Archive for Designing Woman

Anglo/Saxon Attitudes

Posted in Fashion, FILM, Theatre with tags , , , , , , , , , , on March 10, 2018 by dcairns

Fiona was surprised to find a Kay Kendall biography in the library (see yesterday’s post for an evaluation of the Edinburgh library system’s limitations) and devoured it on sight, demanding supplemental viewing materials, stat. I had tried to sell her on THE RELUCTANT DEBUTANTE before, but this was now the perfect moment. She didn’t require quality, just so long as KK was prominently featured.

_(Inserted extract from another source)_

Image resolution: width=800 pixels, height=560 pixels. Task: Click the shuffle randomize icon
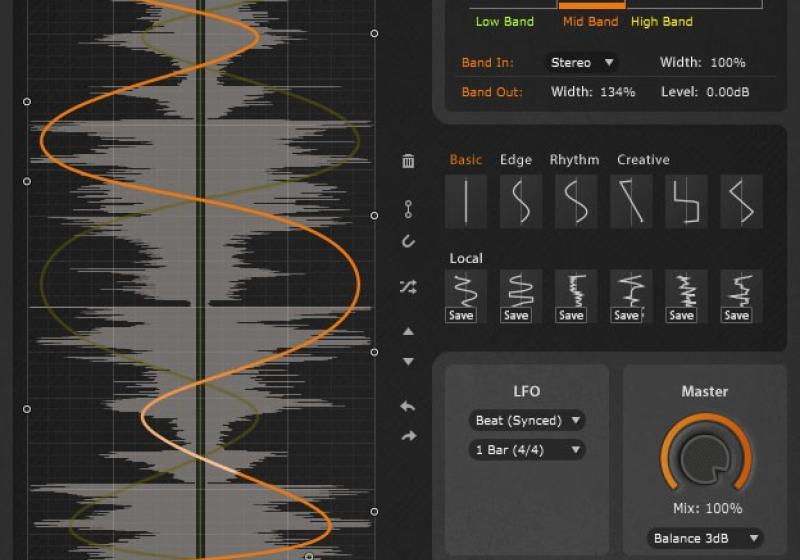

I’ve probably mentioned before my theory that Vincente Minnelli made Hollywood’s most nightmarish comedies — the best of them aspire to pure phantasmagoria, and are more oppressive that they are funny, though admittedly DESIGNING WOMAN is extremely funny and amiable. Often they rise to moments of surreal heightened anxiety, sometimes involving altered states of consciousness. One image from a dream sequence in FATHER OF THE BRIDE, of Spencer Tracy’s feet sinking through a carpet suddenly turned to quagmire was repeated without modification in A NIGHTMARE ON ELM STREET and served just as aptly in a horror movie as it had in a “family comedy,” Minnelli-style.This movie takes place during what turned out to be the last ever “season,” when society’s latest batch of debutantes (don’t known what it means) “came out” (don’t know what it means, in this context anyway). Sandra Dee plays the daughter of Rex Harrison, which is the first big laugh and the last for a while. Kay Kendall is the stepmother who sets about arranging the girl’s coming out ball, and trying to arrange her love life in a socially suitable way, hampered by S-Dee’s falling in love with a humble drummer played by John Saxon (very cute, and at times seeming to play the role on-purpose gay).This is John Saxon describing native love rituals witnessed in Africa.

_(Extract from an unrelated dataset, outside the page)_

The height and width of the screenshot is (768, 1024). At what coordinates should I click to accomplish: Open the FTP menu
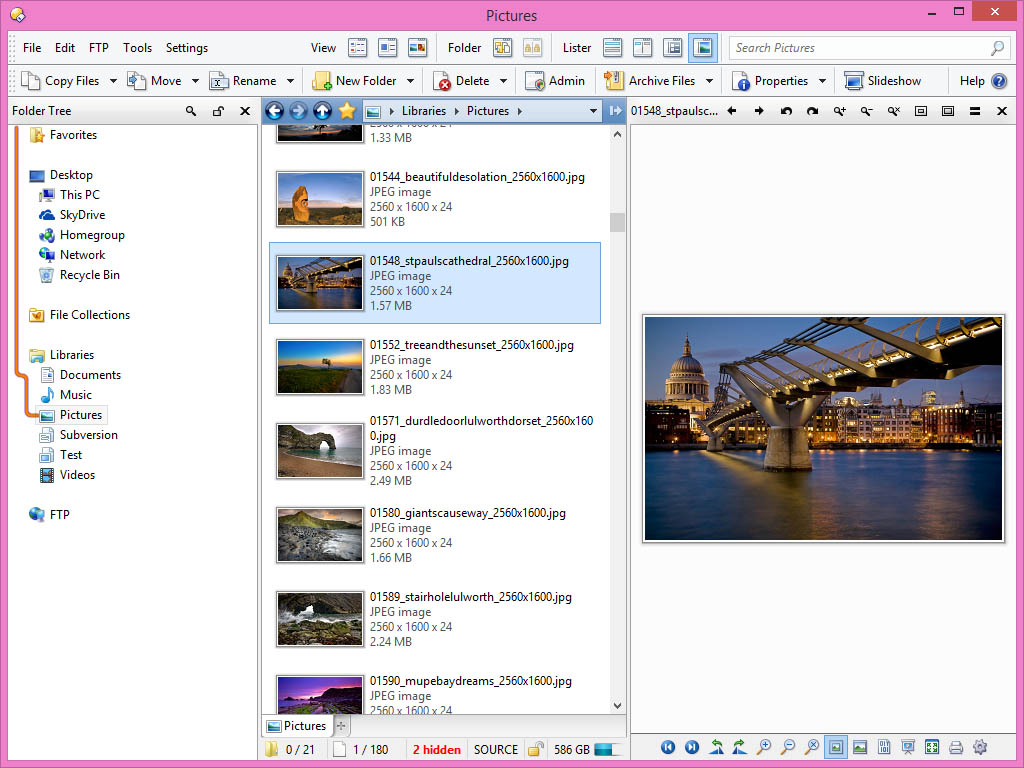point(98,48)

“…and then he carries her off to his TENT.”

This is Kay and Dee reacting to him.(Kay dresses like Big Bird through much of the film.)

This kind of lighter-than-air stuff has to be very good to get by, because you’re trying to get laughs out of nothing. The play and its adaptation, both by William Douglas-Home, aren’t really clever enough to manage this, but laughs are still had, partly from the deft work of Kendall and Harrison, two of the best light comedians who ever lived, and partly from numerous moments where the script hoves perilously close to the foulest bad taste, due to dated sexual attitudes, stuff that could be dealt with lightly then but seems shocking today. And since surprise is part of laughter, we found ourselves laughing at Sandra walking in on daddy just as he plays the role of dastardly seducer to a sofa cushion (really, too complicated to explain) ~Harrison does a fantastic variation on the man determined to finish his sentence even though the changed circumstances make it quite unnecessary and his delivery of the words no longer carries any of the intended meaning. It’s a very familiar trope — think Baloo singing when his disguise falls off in THE JUNGLE BOOK — but Harrison has his own version of it that no one’s ever seen or imagined before. And Kendall has a great bit entering, being surprised, and folding up like a deck-chair as her limbs give way on her.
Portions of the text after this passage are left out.